CORSIM™ Run Time Extension

TSIS is an integrated development environment that enables users to conduct traffic operations analysis. Built using a component architecture, TSIS is a toolbox that contains tools that allow the user to define and manage traffic analysis projects, define traffic networks and create inputs for traffic simulation analysis, execute traffic simulation models, and interpret the results of those models. Although it comes pre-configured with a set of tools, TSIS provides a mechanism by which an external application can interface directly with CORSIM simulation. This type of application has become known as a CORSIM run-time extension (RTE). Run-time extensions can be built to replace existing logic in CORSIM, or to supplement the logic. The original run-time extensions were tailored for signal timing studies. However, the concept has been expanded to support freeway monitoring, incident detection and ramp metering run-time extension packages.
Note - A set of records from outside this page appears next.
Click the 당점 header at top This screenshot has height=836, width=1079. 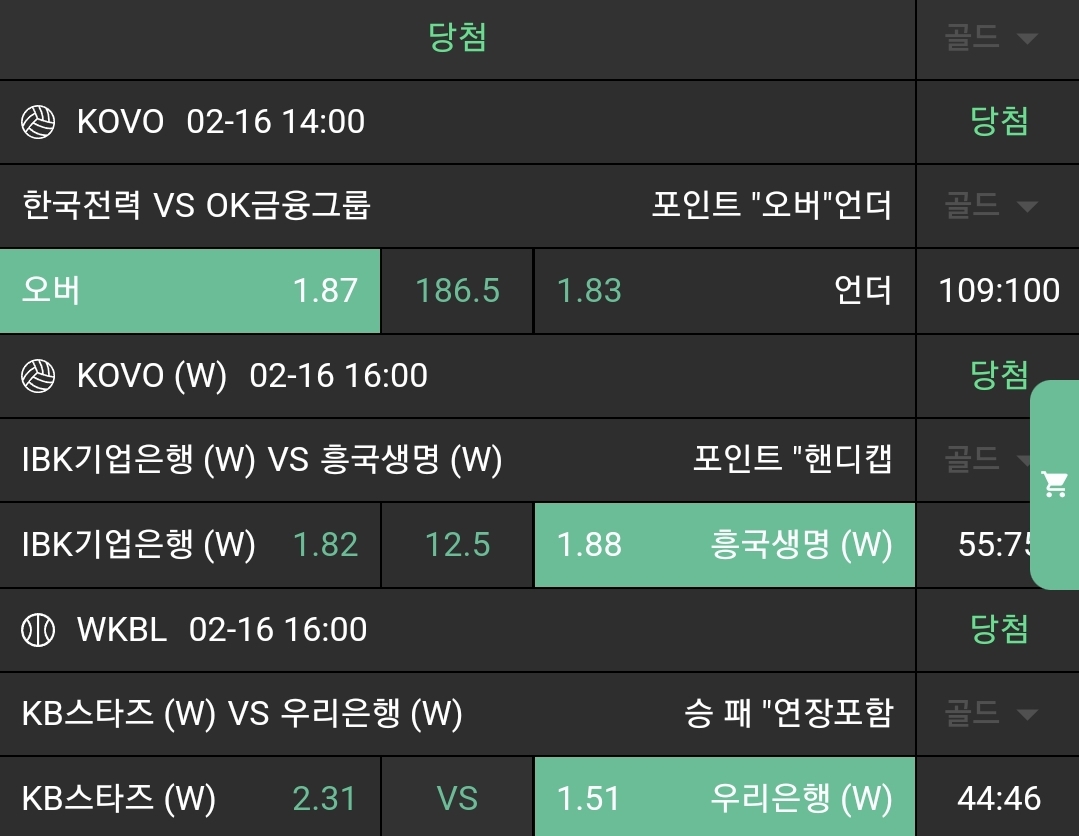[457, 39]
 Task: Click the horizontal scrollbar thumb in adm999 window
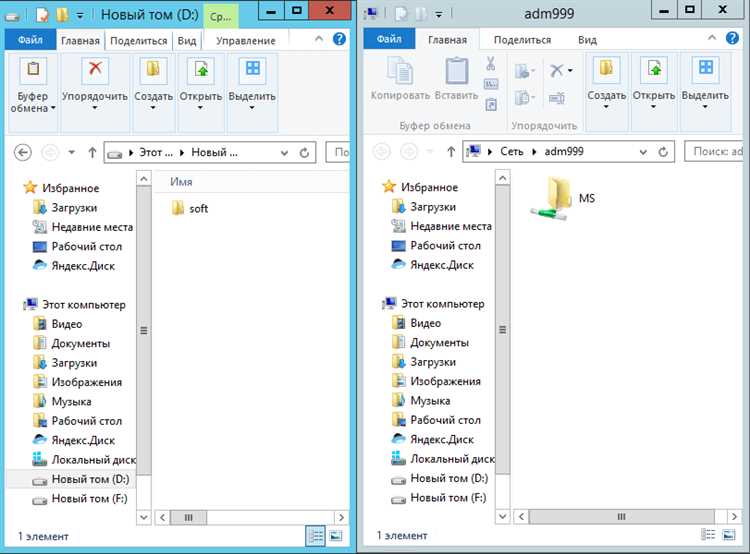click(621, 517)
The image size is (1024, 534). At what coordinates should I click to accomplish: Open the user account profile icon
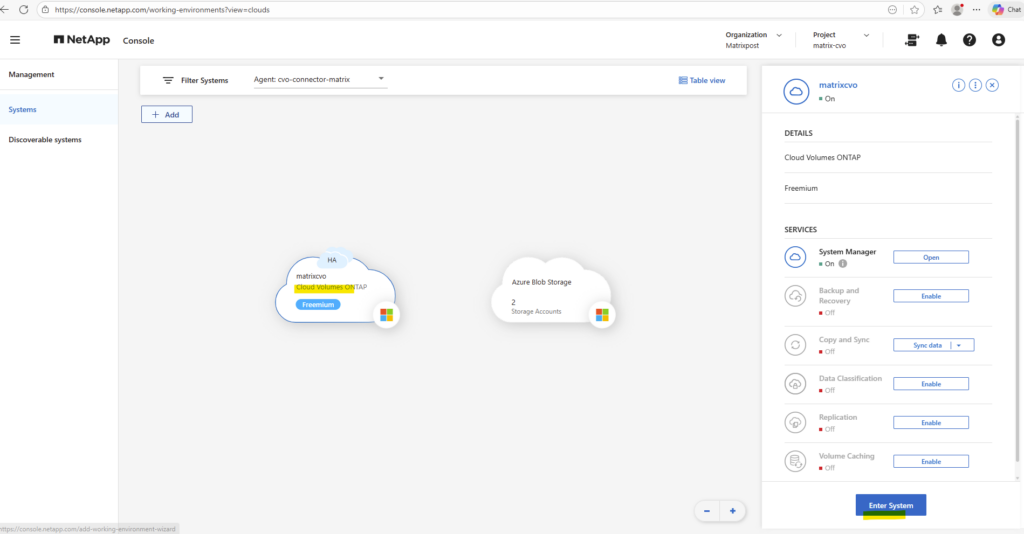(998, 40)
The RTE capability enables CORSIM to operate with actual hardware in the loop. Some examples of these hardware-in-the-loop experiments include using 170, NEMA, and 2070 controllers to control the signal states at certain intersections in the simulation. The controller is interfaced to the simulation using the Controller Interface Device (CID) developed by Louisiana State University under the direction of FHWA. Another experiment involved using an advanced camera sensor and image processing software to estimate the queue state of simulated vehicles as they approach an intersection. Queue states for intersection approaches are used by an adaptive control algorithm to make intelligent decisions about what the optimal signal state should be. Run-time extensions can also be used to test adaptive signal control algorithms for effectiveness before they are implemented in the field. With the rapid evolution of technology, these types of experiments are necessary not only to assess the benefits of advanced ITS applications, but to verify their operational capability before field deployment.

In TSIS 6, the RTE can now access CORSIM at additional processing control points, providing more control to an RTE and allowing a wider variety of extensions to CORSIM. New actuated control API functions enable RTE developers to access critical control parameters and obtain diagnostic state information regarding actuated control. RTEs developed for versions prior to version 6.1 may need to be modified if they access detector data, which is now dynamically allocated and must be imported differently. The sample RTE included within TSIS demonstrates the new method of importing detector arrays.

A new API function is now available to execute NETSIM actuated signal logic, giving RTE developers an easy way to operate actuated signals without having to duplicate logic in the RTE. New API functions also allow switching to, and from, a pre-specified alternate actuated control timing plan. These functions allow for a more advanced simulation of actuated signal pre-emption, when compared to the simple pre-emption method used by CORSIM when RTE’s are not involved.